Global Catastrophes and Trends by Vaclav Smil

Global Catastrophes and Trends by Vaclav Smil

Author:Vaclav Smil
Language: eng
Format: epub
Publisher: The MIT Press


Fig. 3.21

Cocaine and marijuana use among U.S. users aged 18-25, 1990-2004. From White House (2006).

Nader (2003) included displays of gluttony among his four signs of societal decay, together with electoral gerrymandering, ubiquitous corporate crime, and corporate excess. The flaunting of possessions has become a new norm, exemplified by the size of new homes and vehicles. By 2005 the national average size of new houses reached 220 m2 (12% larger than a tennis court and 12% above the 1995 mean). The average for custom-built houses rose to 450 m2, houses in excess of 600 m2 were not uncommon, and the mega-structures of billionaires claimed as much as 3000 m2 or even more than 4000 m2 (Gates’s house cluster measures to 4320 m2). The sizes of the largest vehicles used as passenger cars climbed past 2 and 3 tonnes to the most massive brands, weighing nearly 4.7 t (Hummer H1) and almost 6.6 t (CXT, designed to be just 1 pound lighter than the weight requiring a trucking license).
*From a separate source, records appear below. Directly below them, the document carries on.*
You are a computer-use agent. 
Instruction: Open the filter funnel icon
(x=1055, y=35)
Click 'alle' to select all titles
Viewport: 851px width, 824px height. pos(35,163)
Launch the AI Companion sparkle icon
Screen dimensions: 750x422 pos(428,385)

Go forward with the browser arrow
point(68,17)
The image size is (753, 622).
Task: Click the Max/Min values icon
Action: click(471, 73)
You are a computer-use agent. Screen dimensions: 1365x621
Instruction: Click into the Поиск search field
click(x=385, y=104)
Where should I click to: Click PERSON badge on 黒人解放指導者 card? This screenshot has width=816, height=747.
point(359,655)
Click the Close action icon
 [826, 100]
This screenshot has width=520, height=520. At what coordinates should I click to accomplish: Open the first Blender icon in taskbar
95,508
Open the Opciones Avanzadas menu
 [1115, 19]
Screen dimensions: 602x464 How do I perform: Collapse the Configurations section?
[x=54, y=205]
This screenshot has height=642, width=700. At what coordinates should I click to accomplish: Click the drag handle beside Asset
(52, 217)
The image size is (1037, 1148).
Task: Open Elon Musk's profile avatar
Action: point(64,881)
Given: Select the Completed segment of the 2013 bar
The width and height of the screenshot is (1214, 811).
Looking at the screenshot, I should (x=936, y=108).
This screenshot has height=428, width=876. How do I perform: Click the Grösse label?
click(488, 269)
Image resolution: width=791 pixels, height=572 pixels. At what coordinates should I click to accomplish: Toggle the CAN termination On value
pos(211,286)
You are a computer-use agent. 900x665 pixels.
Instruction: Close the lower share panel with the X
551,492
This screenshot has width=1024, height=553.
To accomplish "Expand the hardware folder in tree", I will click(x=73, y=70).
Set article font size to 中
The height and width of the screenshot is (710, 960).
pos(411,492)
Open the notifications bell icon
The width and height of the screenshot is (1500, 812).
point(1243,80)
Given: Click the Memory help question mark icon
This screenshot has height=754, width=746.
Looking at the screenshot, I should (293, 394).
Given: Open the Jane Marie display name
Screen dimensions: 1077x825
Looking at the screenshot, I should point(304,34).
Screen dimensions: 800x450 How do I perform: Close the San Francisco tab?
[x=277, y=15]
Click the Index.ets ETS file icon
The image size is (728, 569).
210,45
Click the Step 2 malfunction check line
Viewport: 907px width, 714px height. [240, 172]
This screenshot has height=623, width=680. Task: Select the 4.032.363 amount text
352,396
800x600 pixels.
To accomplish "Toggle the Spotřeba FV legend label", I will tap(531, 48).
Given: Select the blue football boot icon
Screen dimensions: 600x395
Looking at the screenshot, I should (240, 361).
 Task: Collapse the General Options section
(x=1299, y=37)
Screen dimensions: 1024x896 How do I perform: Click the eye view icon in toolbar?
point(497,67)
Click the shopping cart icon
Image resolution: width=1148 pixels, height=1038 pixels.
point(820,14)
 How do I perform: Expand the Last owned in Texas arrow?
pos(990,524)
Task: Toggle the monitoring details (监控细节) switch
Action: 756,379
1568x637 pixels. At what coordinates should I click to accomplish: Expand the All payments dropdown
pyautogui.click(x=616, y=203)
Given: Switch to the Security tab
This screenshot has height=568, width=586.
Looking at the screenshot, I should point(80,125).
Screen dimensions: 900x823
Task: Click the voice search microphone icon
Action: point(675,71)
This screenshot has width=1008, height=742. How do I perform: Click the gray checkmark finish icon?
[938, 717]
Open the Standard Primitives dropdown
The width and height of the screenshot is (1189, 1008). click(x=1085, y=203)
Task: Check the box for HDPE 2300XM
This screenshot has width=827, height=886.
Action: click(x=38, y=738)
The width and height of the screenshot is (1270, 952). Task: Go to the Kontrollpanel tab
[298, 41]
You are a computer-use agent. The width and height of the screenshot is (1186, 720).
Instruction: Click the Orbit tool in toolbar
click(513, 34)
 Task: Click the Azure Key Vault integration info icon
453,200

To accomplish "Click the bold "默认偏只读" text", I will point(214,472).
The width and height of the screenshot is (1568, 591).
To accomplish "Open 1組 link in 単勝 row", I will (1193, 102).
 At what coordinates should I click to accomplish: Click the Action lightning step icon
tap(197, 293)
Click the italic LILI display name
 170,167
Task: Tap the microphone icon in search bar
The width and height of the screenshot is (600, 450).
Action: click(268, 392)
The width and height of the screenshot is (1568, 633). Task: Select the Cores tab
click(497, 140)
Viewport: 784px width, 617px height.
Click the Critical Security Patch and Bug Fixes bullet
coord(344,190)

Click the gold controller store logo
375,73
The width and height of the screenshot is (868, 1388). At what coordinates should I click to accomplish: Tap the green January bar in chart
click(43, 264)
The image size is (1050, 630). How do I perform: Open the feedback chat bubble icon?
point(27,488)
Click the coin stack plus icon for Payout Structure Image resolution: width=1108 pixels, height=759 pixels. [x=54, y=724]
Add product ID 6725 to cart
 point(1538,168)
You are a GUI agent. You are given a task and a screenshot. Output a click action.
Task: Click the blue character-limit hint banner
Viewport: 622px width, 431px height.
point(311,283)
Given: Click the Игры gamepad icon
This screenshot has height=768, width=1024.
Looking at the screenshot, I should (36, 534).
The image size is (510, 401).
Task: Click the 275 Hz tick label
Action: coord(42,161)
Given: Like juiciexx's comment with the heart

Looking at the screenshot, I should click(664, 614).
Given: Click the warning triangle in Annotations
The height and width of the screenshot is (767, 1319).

These displays of private excess have been accompanied by spreading public squalor (abandoned housing, derelict areas of former manufacturing compounds) and the unraveling of essential social supports, including one that people actually paid for, their pension plans. Many corporations (led by airlines, car parts companies, and steel companies) have defaulted on their pension responsibilities, transferring them to the Pension Benefit Guaranty Corporation, whose deficit reached about $23 billion by 2005.

One does not have to watch inane TV shows or read supermarket tabloids in order to feel that public mores and tastes are driven toward the lowest common denominator. This process entails a pathetically emotive Oprah-ization of America, an eager discarding of privacy, proudly vulgar displays of immature behavior, an endless obsession with celebrities (and a mass yearning to become one of them, fueled by so-called “reality” shows), rampant legalized gambling, and frenzied purchases of lottery tickets.

All of these symptoms have been discussed at length in vibrant and cacophonous electronic and printed media; scathing self-examination and self-criticism show no signs of decline (God bless America!). But this will make no difference as long as there is no commitment among the policy-making elites to address at least some of these matters in a practical, effective fashion, and as long as that commitment is not combined with a mature willingness among the country’s population to live at least closer to (if not entirely within) their means, to curb the worst excesses, and to think and act as if the coming generations mattered. Regrettably, the latter possibility is even less likely than the first proposition, and both could become real (perhaps) only if the country were thrown into a truly deep financial and existential crisis. But by that time it might be too late for the United States to regain its great power status. It is very clear that it is living on borrowed time and yet has no imminent intentions to do otherwise.